Somali president and PM clash. The president of Somalia on Monday moved to depose the country’s prime minister as part of an escalating struggle for power that could plunge the fragile East African country into chaos. President Mohamed Abdullahi Mohamed accuses PM Mohammed Hussein Roble of stealing land from the armed forces. The PM, meanwhile, says this is a bogus charge intended to halt ongoing parliamentary elections. Earlier this year, President Mohamed’s attempt to extend his term by two years provoked a violent backlash. He walked that back as part of a tenuous power-sharing agreement with PM Roble, which included a plan to hold fresh elections by the end of 2021. But so far, those elections — run under a complex system in which traditional elders select parliamentary delegates to elect the president — have been only partially completed. The clash between the country’s two most powerful men, who hail from rival clans, threatens to split the country’s armed forces and other security services. The powerful jihadist militants of al-Shabaab, meanwhile, who have waged war on the Somali government since 2007, are happy to have a distraction than can help them carry out deadly attacks. The big loser in this drama are the six million Somalis (roughly a third of the population) who the UN warns “urgently need humanitarian support.”
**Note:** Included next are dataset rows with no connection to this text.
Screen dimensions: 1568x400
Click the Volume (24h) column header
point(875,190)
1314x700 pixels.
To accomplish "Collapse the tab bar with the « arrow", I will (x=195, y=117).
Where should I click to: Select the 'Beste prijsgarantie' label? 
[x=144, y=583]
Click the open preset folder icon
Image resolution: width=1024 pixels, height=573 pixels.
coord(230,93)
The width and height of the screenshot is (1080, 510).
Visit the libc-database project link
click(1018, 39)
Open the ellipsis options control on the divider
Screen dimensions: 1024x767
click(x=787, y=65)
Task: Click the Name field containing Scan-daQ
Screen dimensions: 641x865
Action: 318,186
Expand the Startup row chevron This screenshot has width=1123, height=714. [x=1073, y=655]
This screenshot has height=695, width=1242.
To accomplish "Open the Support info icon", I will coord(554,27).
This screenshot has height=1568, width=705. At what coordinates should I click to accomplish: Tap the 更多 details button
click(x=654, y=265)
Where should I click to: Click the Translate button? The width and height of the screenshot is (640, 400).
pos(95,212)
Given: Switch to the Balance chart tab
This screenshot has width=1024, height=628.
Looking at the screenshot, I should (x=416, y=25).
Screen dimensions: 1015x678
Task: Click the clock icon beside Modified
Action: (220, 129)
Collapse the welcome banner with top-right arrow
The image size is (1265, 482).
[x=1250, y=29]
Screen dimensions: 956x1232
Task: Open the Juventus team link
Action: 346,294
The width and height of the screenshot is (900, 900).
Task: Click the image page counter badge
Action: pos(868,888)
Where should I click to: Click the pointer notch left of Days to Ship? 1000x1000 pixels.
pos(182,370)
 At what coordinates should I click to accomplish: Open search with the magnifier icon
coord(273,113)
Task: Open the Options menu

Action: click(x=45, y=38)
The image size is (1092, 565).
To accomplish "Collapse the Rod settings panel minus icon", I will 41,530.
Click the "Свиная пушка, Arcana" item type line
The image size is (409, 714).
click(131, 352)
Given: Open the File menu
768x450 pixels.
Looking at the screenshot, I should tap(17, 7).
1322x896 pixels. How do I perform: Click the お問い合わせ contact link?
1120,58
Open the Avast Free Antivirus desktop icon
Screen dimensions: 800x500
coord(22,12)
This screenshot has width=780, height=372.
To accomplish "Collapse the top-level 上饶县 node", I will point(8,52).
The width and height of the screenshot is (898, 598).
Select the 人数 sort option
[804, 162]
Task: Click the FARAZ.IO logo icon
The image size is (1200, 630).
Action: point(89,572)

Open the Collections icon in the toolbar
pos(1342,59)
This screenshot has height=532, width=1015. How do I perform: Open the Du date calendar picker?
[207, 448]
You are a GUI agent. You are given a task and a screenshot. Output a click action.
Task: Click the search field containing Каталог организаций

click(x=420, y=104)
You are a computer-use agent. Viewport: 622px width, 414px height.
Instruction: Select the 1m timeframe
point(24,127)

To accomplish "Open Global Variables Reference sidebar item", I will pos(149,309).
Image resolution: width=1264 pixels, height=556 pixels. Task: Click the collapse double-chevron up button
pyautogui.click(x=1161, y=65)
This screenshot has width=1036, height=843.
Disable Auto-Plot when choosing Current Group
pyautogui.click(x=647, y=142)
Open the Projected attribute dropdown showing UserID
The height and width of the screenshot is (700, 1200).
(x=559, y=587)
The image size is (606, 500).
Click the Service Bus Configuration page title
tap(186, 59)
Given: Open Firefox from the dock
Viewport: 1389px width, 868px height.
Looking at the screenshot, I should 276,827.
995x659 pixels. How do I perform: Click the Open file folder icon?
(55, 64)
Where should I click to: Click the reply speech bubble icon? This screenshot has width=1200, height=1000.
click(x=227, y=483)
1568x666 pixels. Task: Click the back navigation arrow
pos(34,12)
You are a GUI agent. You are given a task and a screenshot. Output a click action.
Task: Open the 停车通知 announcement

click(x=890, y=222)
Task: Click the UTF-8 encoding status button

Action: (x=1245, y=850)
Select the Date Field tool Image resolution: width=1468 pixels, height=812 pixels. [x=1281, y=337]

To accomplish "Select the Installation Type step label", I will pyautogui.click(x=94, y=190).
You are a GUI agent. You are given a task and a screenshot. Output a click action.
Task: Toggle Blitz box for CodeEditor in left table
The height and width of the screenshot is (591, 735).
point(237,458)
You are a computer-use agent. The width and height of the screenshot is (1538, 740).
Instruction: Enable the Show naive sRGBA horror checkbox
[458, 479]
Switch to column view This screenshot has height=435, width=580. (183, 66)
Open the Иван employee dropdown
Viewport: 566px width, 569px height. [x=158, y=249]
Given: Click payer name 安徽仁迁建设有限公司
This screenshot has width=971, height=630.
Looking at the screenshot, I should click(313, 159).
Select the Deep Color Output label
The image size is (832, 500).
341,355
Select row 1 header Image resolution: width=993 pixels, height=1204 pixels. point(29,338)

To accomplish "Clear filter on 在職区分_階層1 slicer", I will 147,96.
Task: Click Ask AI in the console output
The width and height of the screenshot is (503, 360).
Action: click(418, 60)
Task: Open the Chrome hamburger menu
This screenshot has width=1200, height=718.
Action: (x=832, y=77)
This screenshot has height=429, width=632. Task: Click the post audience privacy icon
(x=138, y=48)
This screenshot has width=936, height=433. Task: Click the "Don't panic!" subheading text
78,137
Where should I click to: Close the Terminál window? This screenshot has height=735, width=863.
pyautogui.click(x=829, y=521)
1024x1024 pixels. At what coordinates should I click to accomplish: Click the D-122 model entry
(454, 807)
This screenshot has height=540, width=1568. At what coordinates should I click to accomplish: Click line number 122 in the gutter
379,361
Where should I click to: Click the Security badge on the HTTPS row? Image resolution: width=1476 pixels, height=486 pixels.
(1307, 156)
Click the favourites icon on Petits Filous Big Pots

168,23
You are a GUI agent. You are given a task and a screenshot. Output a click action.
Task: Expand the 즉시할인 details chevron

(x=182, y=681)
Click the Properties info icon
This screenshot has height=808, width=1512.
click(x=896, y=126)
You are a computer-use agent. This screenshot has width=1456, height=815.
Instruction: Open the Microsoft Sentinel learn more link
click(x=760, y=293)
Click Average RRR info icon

Turkey launches terror probe of Istanbul city employees. The Turkish government is investigating whether more than 400 employees of the Istanbul municipal government have ties to terrorist or militant groups. Tensions between Istanbul and the national government have run particularly high since 2019, when popular opposition leader Ekrem Imamoglu defeated the candidate of President Recep Tayyip Erdogan’s ruling AKP party in mayoral elections. And since a failed 2016 coup, Erdogan's government has jailed or removed tens of thousands of officials across the country for alleged ties to militant or religious groups that are at odds with Ankara. Critics of Erdogan’s government say the Istanbul terrorism probe is meant to weaken Mayor Imamoglu, who is seen as a potential rival to the increasingly unpopular Erdogan in 2023 presidential elections. And here, in case you missed it, is Signal's imaginary look at President Erdogan’s seemingly crazy economic policies… from his own perspective.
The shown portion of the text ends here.